Correlates of global temperatures – part 2

For context, make sure you read this first: A toy model for forecasting global temperatures – 2011 redux, part 1

Here is a list and brief description of the data sources I will be analysing:

1. Annual global temperature (WTI): This is the ‘dependent variable‘ in the model. The time span is 1979 to 2010. For the first analysis, I will only fit to the period 1970 – 2005, leaving 2006-2010 separate from the analysis for use in out-of-sample validation. The data stream starts in 1979 because this is the year when the satellite data (RSS and UAH) begin. I will use the seasonal average global temperature anomaly (TA) based on the composite measure provided at WoodforTrees. I have done this in order to it side-steps the ‘debate’ over which of the four major temperature measures is ‘best’ – it uses all of them and corrects for different baselines. Seasons are Dec-Jan-Feb, Mar-Apr-May, Jun-Jul-Aug and Sep-Oct-Nov. This gives 108 data points through to end-2005, and 128 through to end-2010.

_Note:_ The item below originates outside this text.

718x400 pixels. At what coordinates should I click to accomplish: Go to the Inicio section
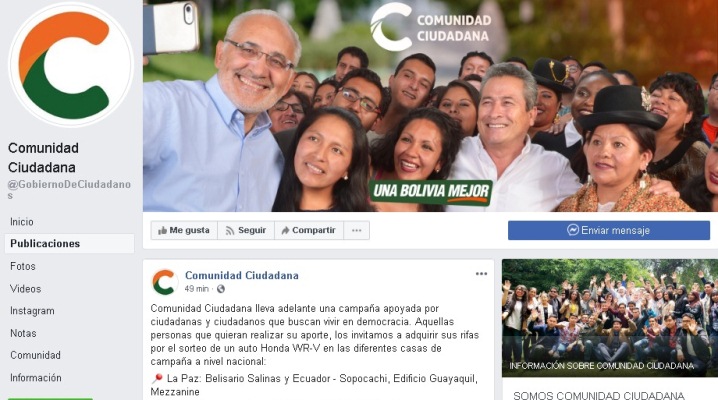tap(22, 222)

2. ERSL CO2 from Mauna Loa (CO2): carbon dioxide measurements, in parts per million atmospheric concentration.

3. Total solar irradiance (TSI): PMOD composite values, measuring the intensity of incoming solar energy, in W/m2.

4. ERSL multivariate ENSO index (MEI): based on a sea-level pressure, zonal and meridional components of the surface wind, sea surface temperature, surface air temperature, and total cloudiness fraction of the sky. Details here.

5. JISAO PDO index (PDO): The “Pacific Decadal Oscillation” is a long-lived El Niño-like pattern of Pacific climate variability. Details here.

6. Volcano: a binary categorical variable (1/0), based on MLO apparent transmission data. This flags the El Chichón (1982) and Pinatubo (1991) large equatorial eruptions.

Here is a useful list of other potentially relevant climate data sources.

All of my analyses will be done in Program R. Some of the continuous independent data vectors (CO2 and TSI) were centered by subtracting their respective means; this is because they include large constants that are irrelevant to this exercise.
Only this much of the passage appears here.